Review Summary: With their one LP, Warhorse managed to create a stellar stoner doom release, and one that any fan of heavy music should experience.
Let me start off by saying I was shocked that this didn't already have a review. As far as I'm concerned, As Heaven Turns to Ash is one of those pillars of stoner doom alongside Dopethrone and Dopesmoker that is absolutely essential listening for this subgenre. I happened to fire it up tonight and was curious what this site thought of it, but nothing. I'm just shocked. It's possible that this is because the album didn't get a wide release and is hard to find, even if you're a fan of less than legal avenues, so maybe not many people have had the opportunity.
Anyway, onto the review.
Sometimes you find an album because the band name, the album title, or the cover appeals. In this case, all three seem to leap out and scream "watch out, this is some heavy *** coming your way." On the band's old website, the phrase "bludgeoning doom" popped up, and that should be enough to let you know if you're at least on board with what's about to come. Still, that's a lot of grandiosity in the titles, plus one hell of a blurb. They'd better be able to live up to all that.
And holy ***, do they ever.
We start off with "Dusk", a simple 2 minute opener that's just a pair of guitar riffs on the left and right to get you swaying gently. It's a good opener, soothing in its own right, but then it slows down at the end, and the absolutely massive riff that is "Doom's Bride" lands. If you're not listening do AHTtA with capable speakers, then the sheer weight of it may be lost on you. These are fuzzed out guitars tuned as low as possible and given riffs that dance with the bass and drums at a pace that's not on the glacial scale of the aforementioned Sleep and Electric Wizard, but more like (to steal a phrase) elephants marching. From there, things only get more punishing.

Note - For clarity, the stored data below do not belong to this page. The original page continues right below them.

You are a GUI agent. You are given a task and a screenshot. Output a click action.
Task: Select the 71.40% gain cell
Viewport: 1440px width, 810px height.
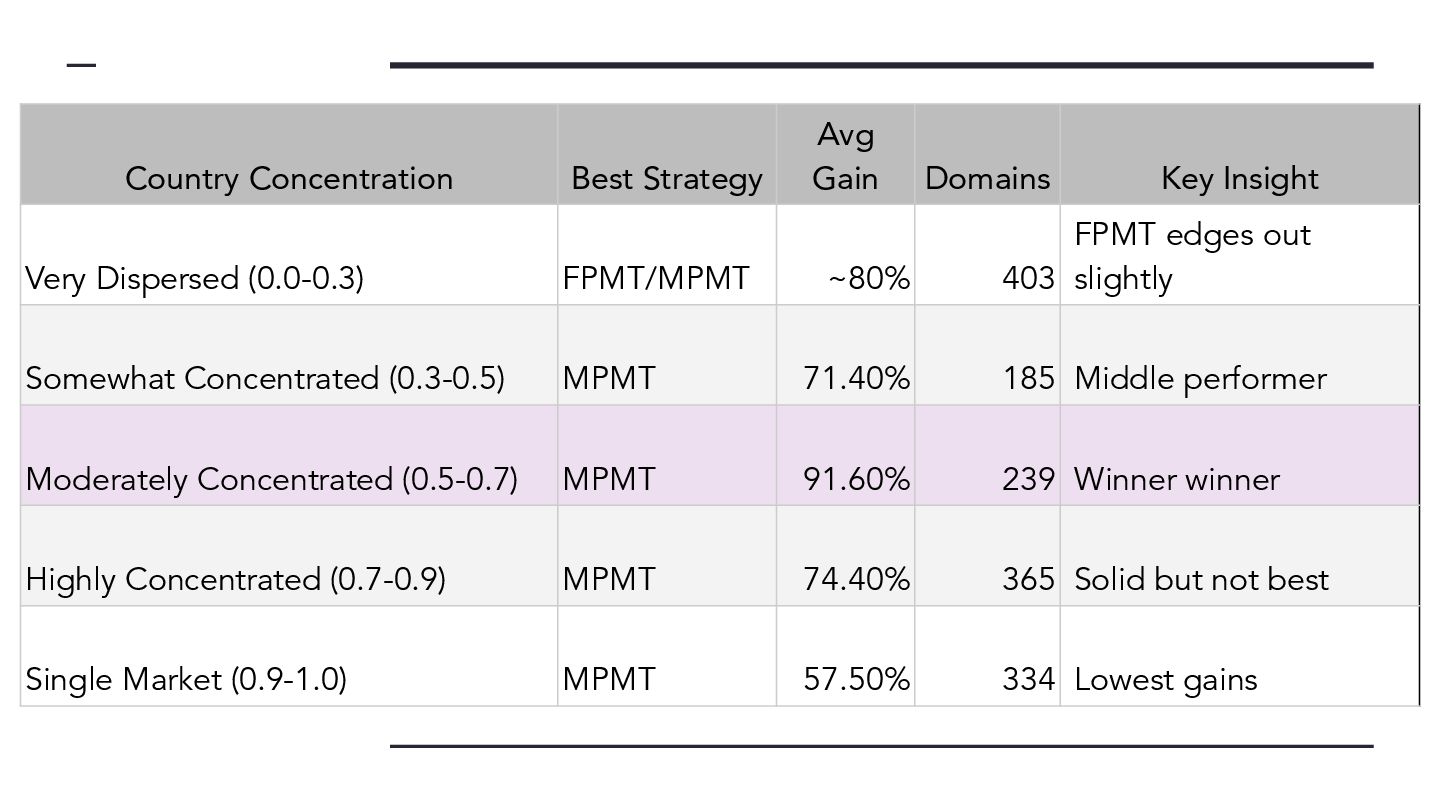845,355
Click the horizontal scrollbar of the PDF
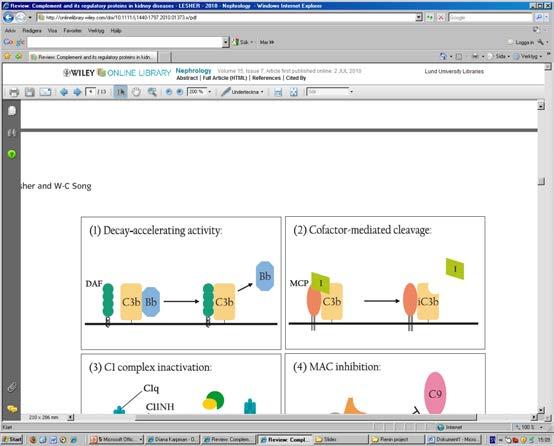Screen dimensions: 554x446 [x=306, y=417]
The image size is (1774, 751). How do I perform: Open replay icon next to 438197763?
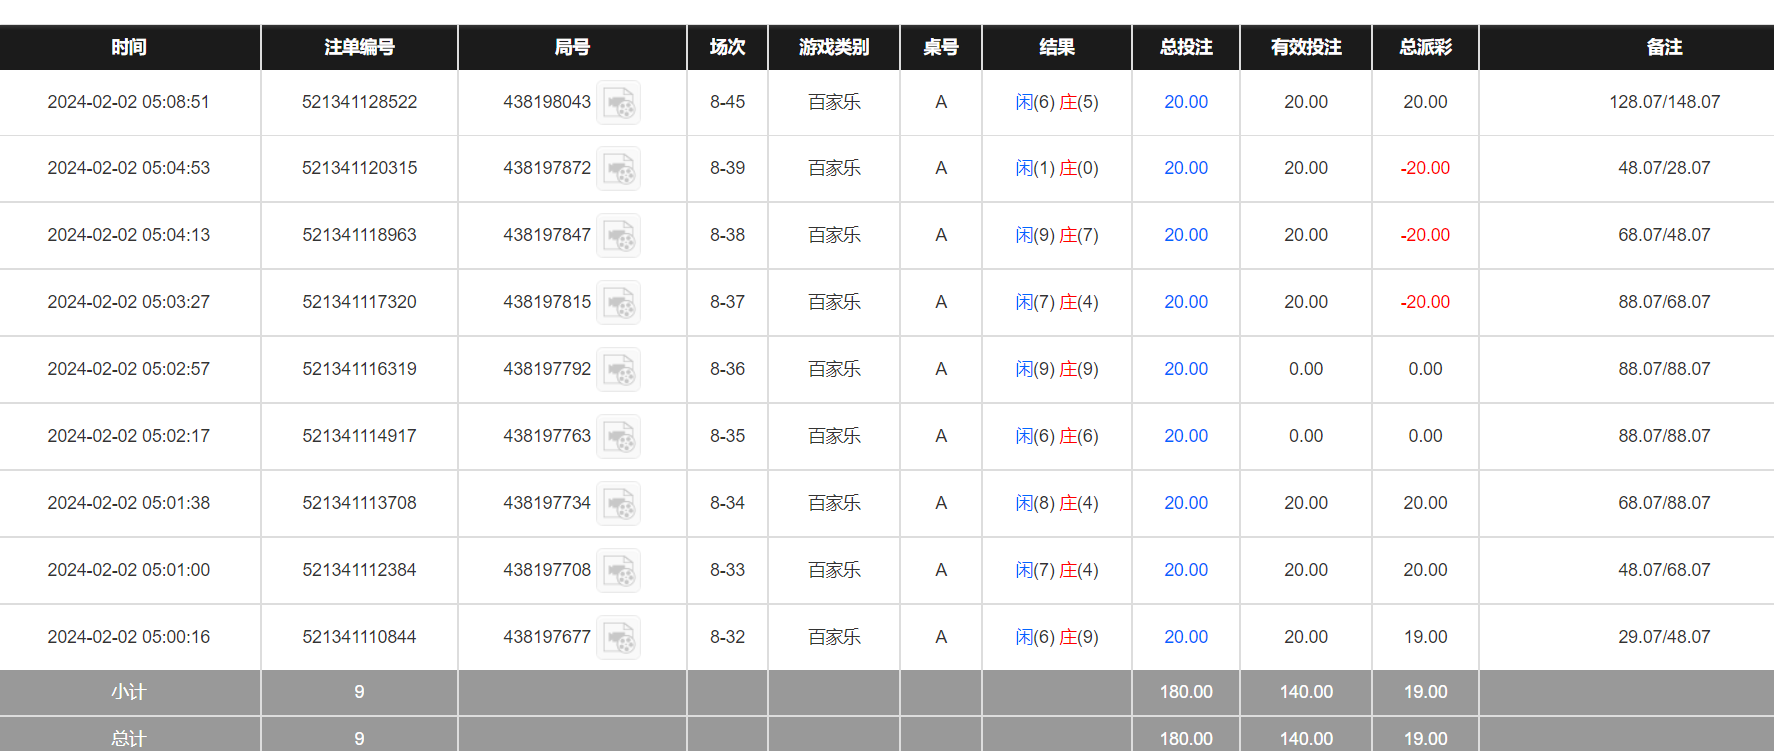[619, 437]
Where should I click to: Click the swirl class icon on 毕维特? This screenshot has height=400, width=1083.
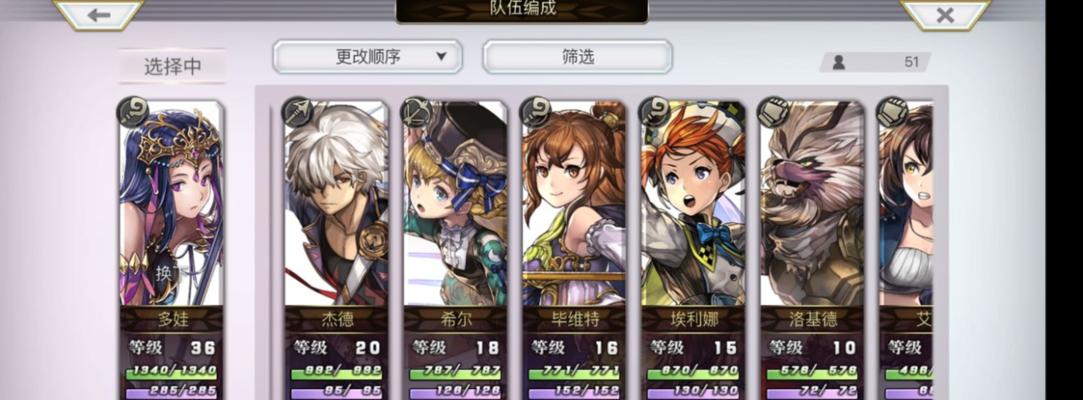click(535, 112)
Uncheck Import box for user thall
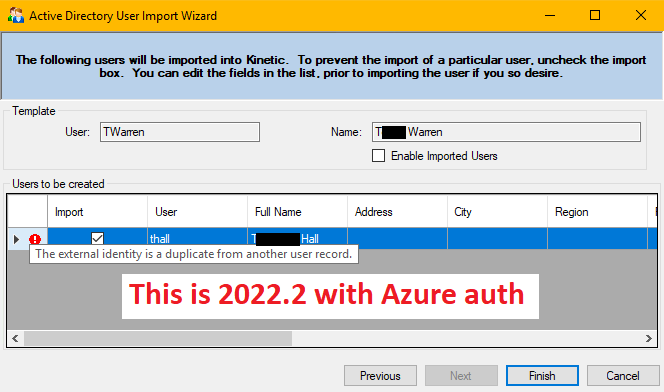The height and width of the screenshot is (392, 664). click(97, 239)
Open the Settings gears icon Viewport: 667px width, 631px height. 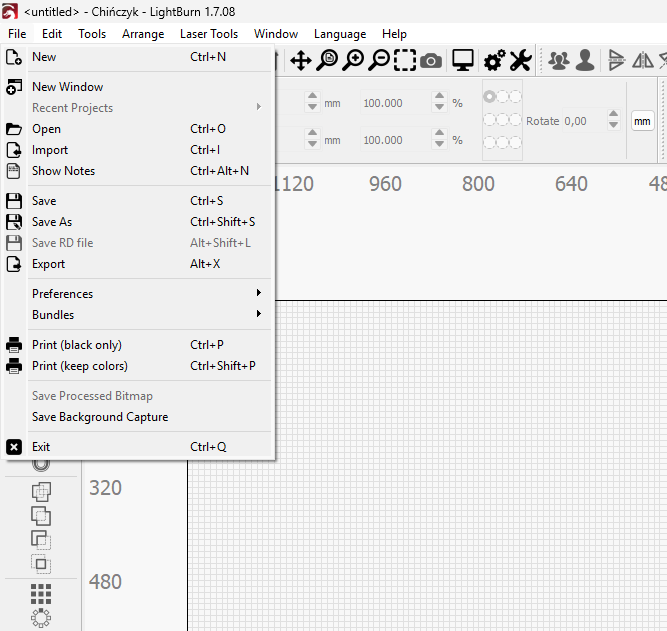point(494,61)
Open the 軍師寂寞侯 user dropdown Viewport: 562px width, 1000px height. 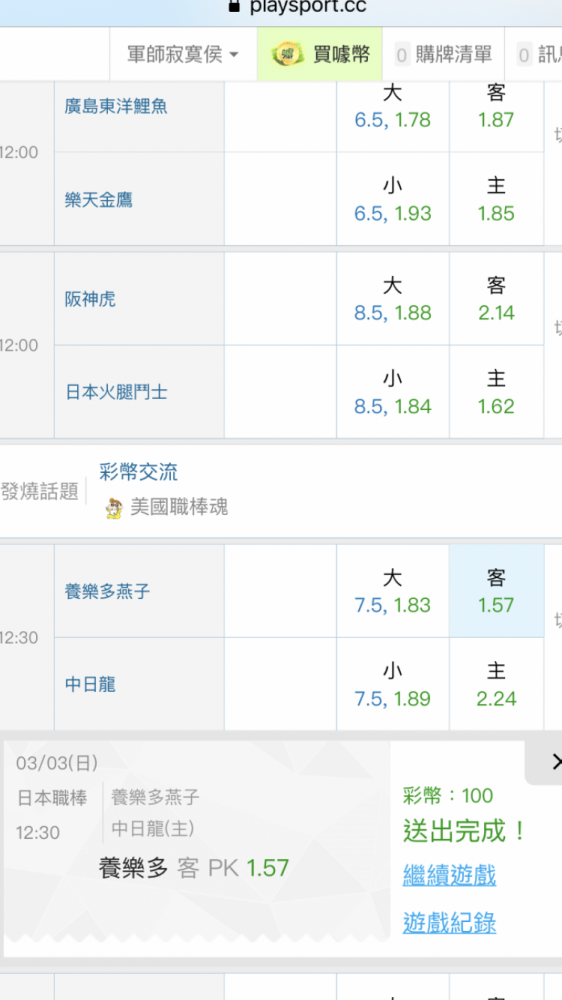[183, 55]
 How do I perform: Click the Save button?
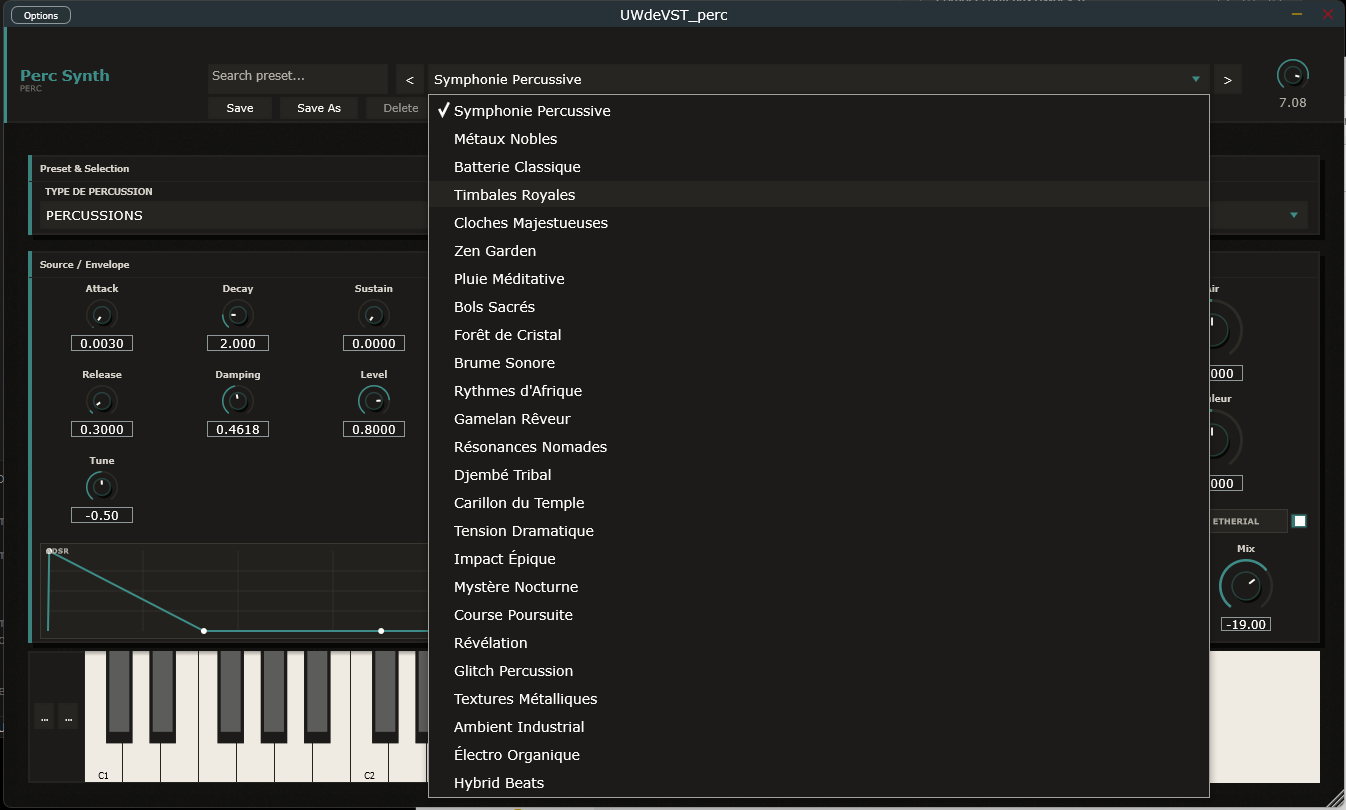[x=240, y=108]
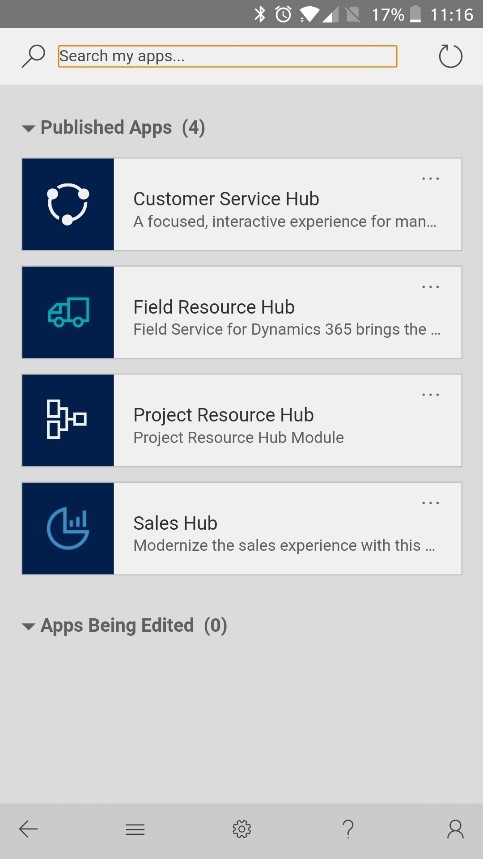483x859 pixels.
Task: Open the hamburger menu in bottom bar
Action: (135, 829)
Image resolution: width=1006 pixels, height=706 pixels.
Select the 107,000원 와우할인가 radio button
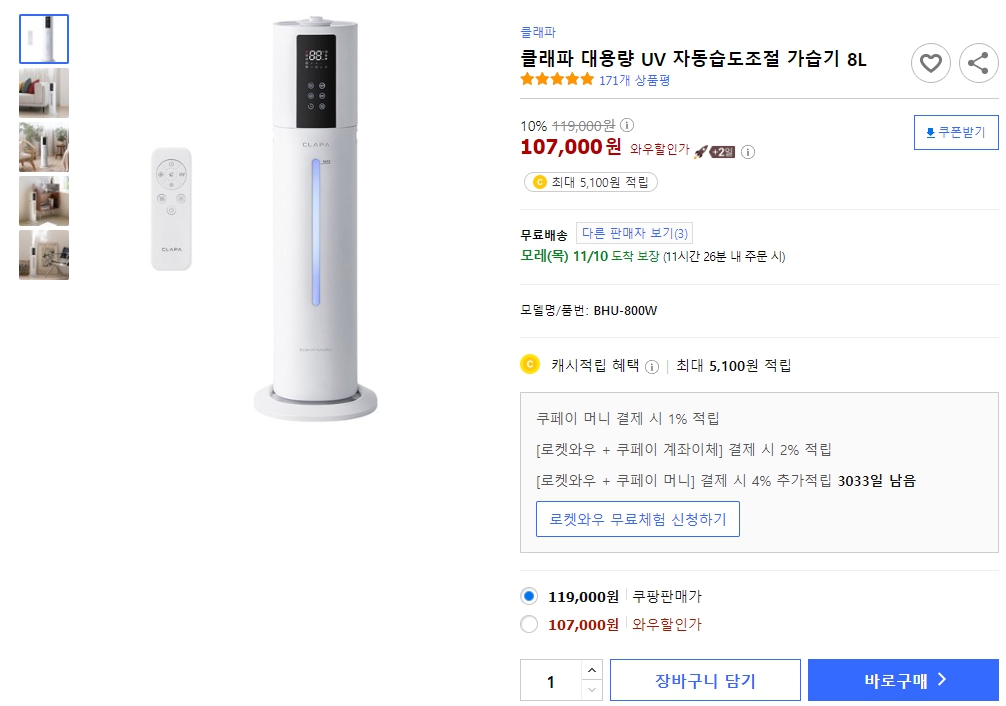pyautogui.click(x=527, y=624)
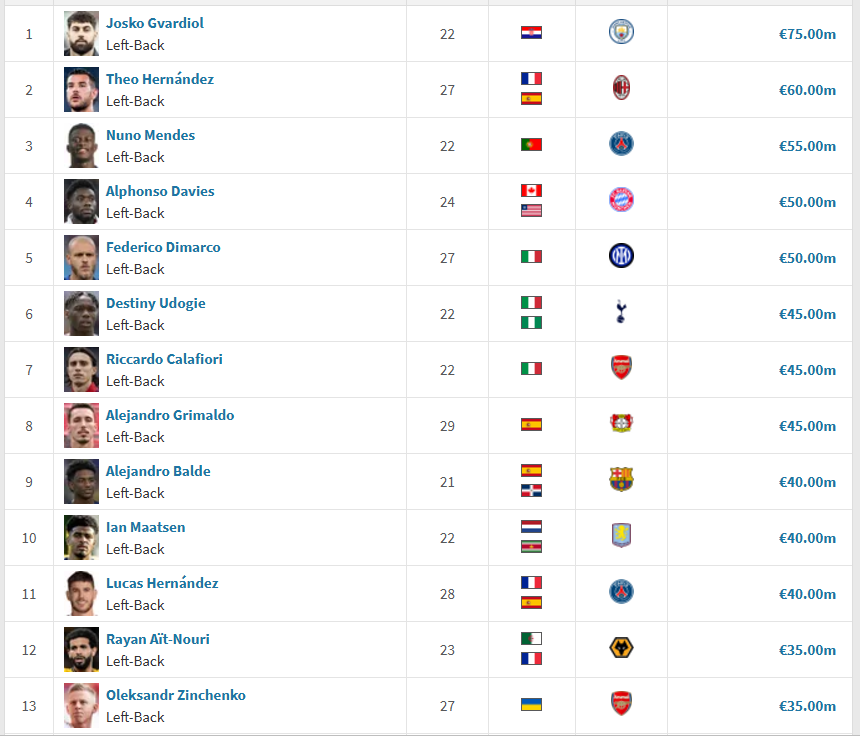Click Destiny Udogie portrait thumbnail

click(x=81, y=313)
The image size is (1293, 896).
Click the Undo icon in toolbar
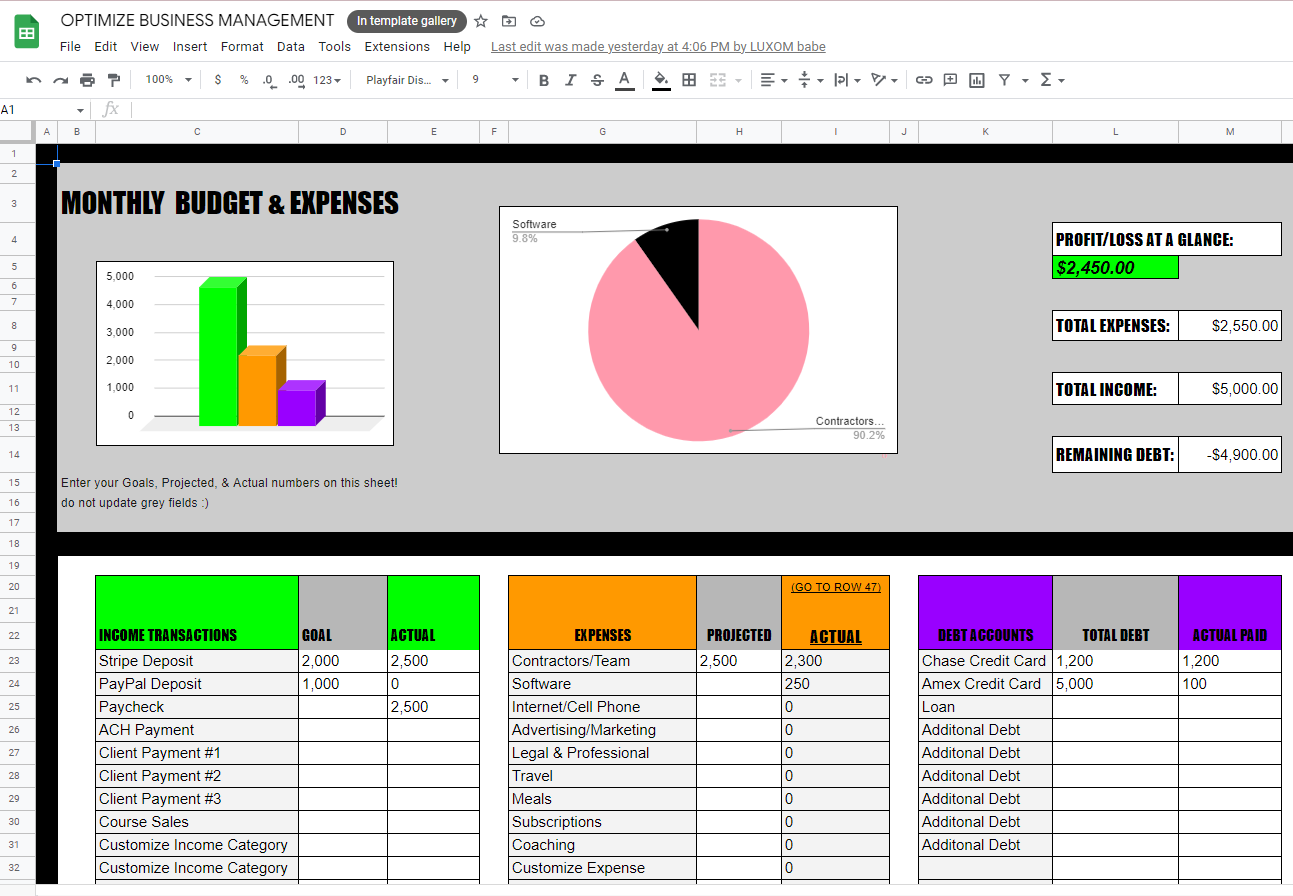(x=34, y=80)
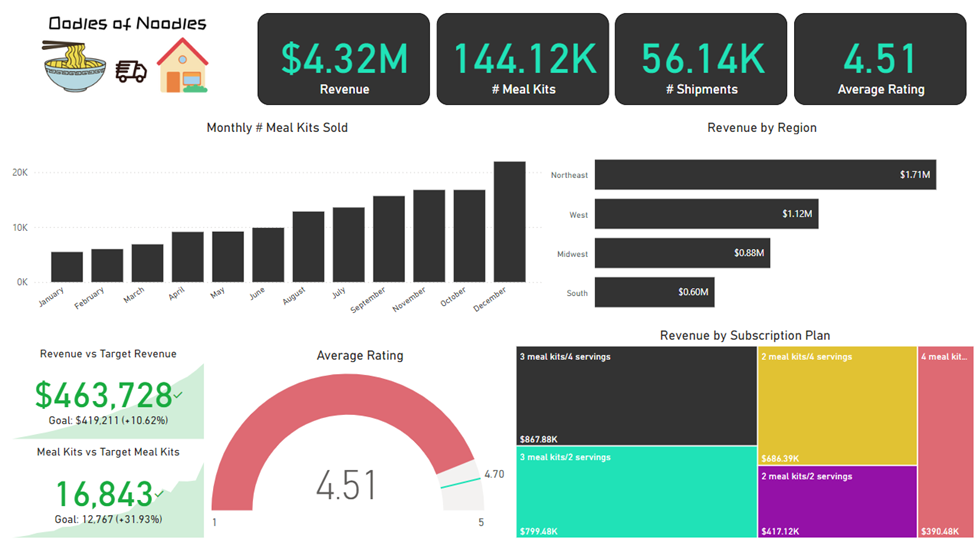Click the black 3 meal kits/4 servings tile

pos(635,396)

What's best about AHTtA is that even within the narrow scope of "stoner doom" Warhorse manages to keep it varied. "Doom's Bride" speeds up near the end, "Black Acid Prophecy" contains some EyeHateGod-ish bluesy riffing, "Amber Vial" goes back to the tranquility of the opener with some drums thrown in, "Every Flower Dies..." lets the bass and drum kit shine before turning up the psychedelia, then it's back to the punishment of "Lysergic Communion", another guitar interlude, one final ten minute crusher in "Scrape", and then a piano interlude. The album does not contain two tracks in a row that sound the same, letting you experience an ebb and flow, first stomping along, quieting down, throwing in a little blues and back again.
I feel the need to say again, this is an album that requires a system that can handle bass. The bass guitar is heavily utilized throughout AHTtA, and listening to this album without those lower frequencies adequately handled will be to miss a hefty portion of the album.
There are, of course, flaws in AHTtA. The vocals are adequate, but do nothing particularly interesting. They lack Sleep's mighty bellow or EHG's vicious snarl, and are mixed fairly far to the rear, rendering them more of a background instrument to the main show that is the instruments themselves. This isn't necessarily a bad thing, because it helps keep the monotony down, but one can't help but wish they added more than that.
It's also debatable whether or not an album this heavy can be taken in all at once. Even with the soft interludes (of the albums nine tracks, two are the intro/outro and two more are the soft instrumentals), the five "real" songs present are stiflingly heavy to the point of being physically fatiguing. This is largely accomplished by having the instruments run mostly in parallel to one another. The bass plays roughly the same riff as the guitar and the drums stomp along with them. Warhorse isn't interested in fancy layering or switching up time signatures. It's stoner doom, what are you expecting?
It really is a shame that Warhorse only ever made this one LP, because it's amongst the best in the genre. It would have been nice to hear where they could have gone from here, but maybe that's the magic of it. They came together for a few EPs, unleashed one titanic album, and then rode off into the sunset. We're left wanting more, not holding up one album as a classic and lamenting that they just "got lucky" with that one.
If you're a fan of any stoner doom at all, you owe it to yourself to go hunt down As Heaven Turns to Ash. It's worth the effort and the few bucks it'll cost you. Just make sure to budget a new pair of pants.